Karine e Graziella têm plano de saúde. Nátali Santos, 23 anos, não tinha e foi atendida pelo SUS na Santa Casa de Maringá, no Paraná. Também não conseguiu nenhum tipo de alívio para a dor durante o nascimento do caçula, Joaquim, 6 meses. “Quando eu pedi anestesia o médico me olhou com cara de deboche, cutucou a enfermeira e disse que não estávamos nos Estados Unidos e que eu estava assistindo demais a programas sobre parto na TV “, conta.

Segundo o o obstetra e anestesista Antônio Clarindo, especialista em anestesiologia e obstetrícia pela Hospital das Clínicas de Ribeirão Preto, “não se pode subestimar a dor do parto”. Para ele, dar acesso a anestesia e analgesia à mulher em trabalho de parto é uma forma de ajudá-la a tentar o parto normal. “Teríamos, com certeza, uma menor incidência de cesarianas caso formas de suportar a dor fossem oferecidas às gestantes”, afirma. O Brasil ostenta um dos maiores índices de cesarianas do mundo: 82% dos partos na rede privada e 52% na rede pública são cirúrgicos, enquanto a OMS preconiza que esse índice não seja maior que 15%. Clarindo encabeça um abaixo-assinado para que analgesia de parto seja um direito de todas as grávidas. Você pode ter acesso e participar dessa petição no link change.org/analgesia.
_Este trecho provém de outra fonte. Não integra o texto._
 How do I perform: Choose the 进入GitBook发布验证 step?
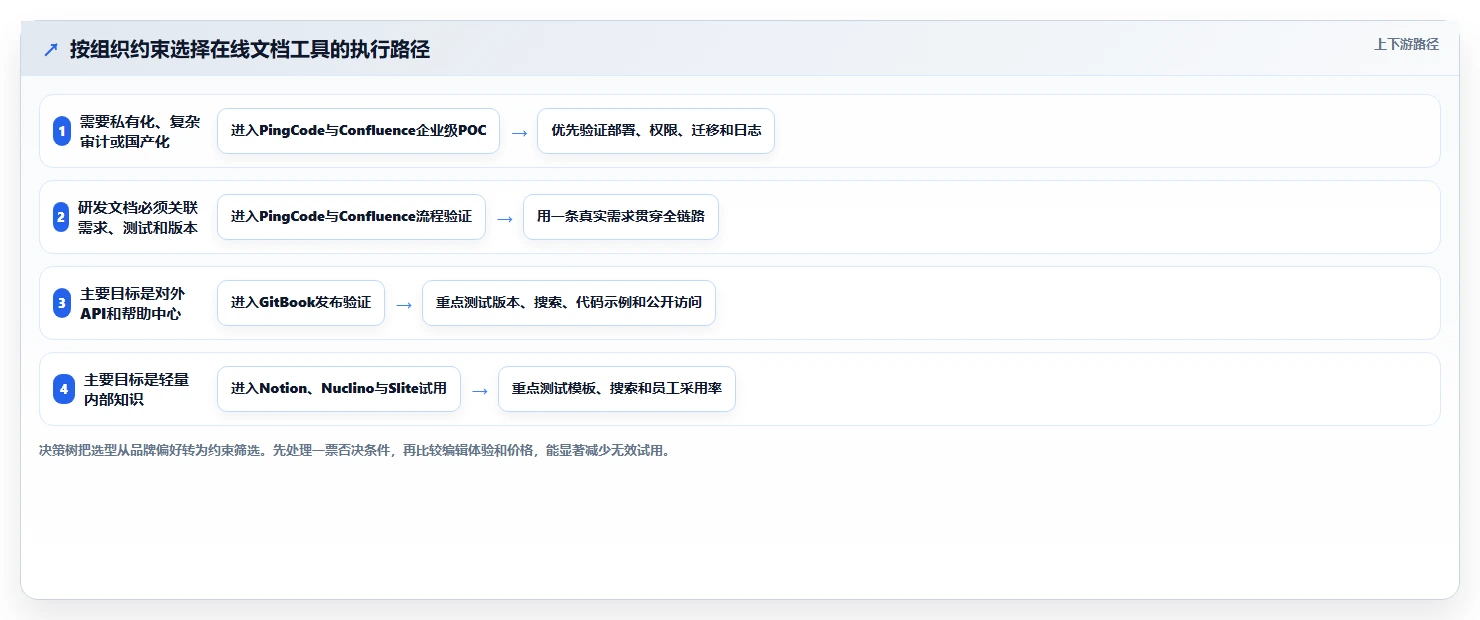click(x=301, y=303)
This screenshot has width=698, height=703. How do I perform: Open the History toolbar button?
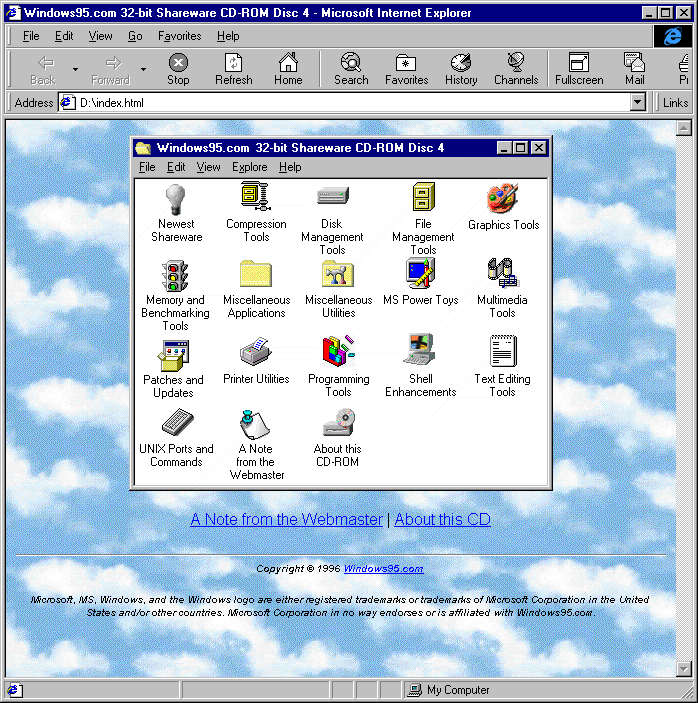tap(461, 69)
Em 2002, o Colégio Americano de Obstetras e Ginecologistas, em conjunto com a Sociedade Americana de Anestesiologistas, reafirmou sua posição de que o simples pedido da paciente seria indicação suficiente para anestesia ou analgesia durante o trabalho de parto e o parto, posição também defendida pelo Ministério da Saúde daqui.

Anestesia

Mas não é isso o que acontece. O vice-presidente da Febrasgo, Federação Brasileira das Associações de Ginecologia e Obstetrícia, Dr. Olímpio Barbosa, afirma que existem hospitais onde não há anestesistas e nem mesmo obstetras de plantão. “A  ANS, Agência Nacional de Saúde Suplementar e o Governo Federal não poderiam admitir isso”, diz. Ele afirma ainda, que mesmo nos hospitais onde há plantonistas, estes são poucos e dão prioridade não a partos normais e sim a cesáreas e outros procedimentos de emergência. “A analgesia é um ‘plus’ no parto normal, mas deveria ser direito da mulher.”  Sobre o anestesista que estava de sobreaviso em casa e que condicionou sua ida ao hospital para anestesiar Karine à realização de uma cesárea, é enfático. “Se a gestante combinou com o hospital um parto humanizado com anestesista e o acordo não foi cumprido está errado. Você não pode combinar uma coisa e fazer outra. Você tem que ser ético”, afirma. Karine está processando o Hospital Evangélico de Brusque que, procurado, manifestou-se por meio de nota. “A cliente em questão foi atendida neste hospital, em procedimento que atendeu os padrões de qualidade técnica recomendados, todavia como de sua parte compreendeu que assim não fora, intentou ação judicial para tentar fazer prevalecer sua versão.”

Em São Paulo já há uma lei municipal e uma estadual que garantem o direito à anestesia durante o parto normal para alívio da dor. Um projeto de lei em tramitação no Congresso Nacional e de autoria do deputado federal Jean Wyllys. PSOL-RJ, se aprovado, garantirá a todas as mulheres do país o mesmo direito. O PL 7663-2014 ainda não tem data para ir à pauta de votação no Congresso.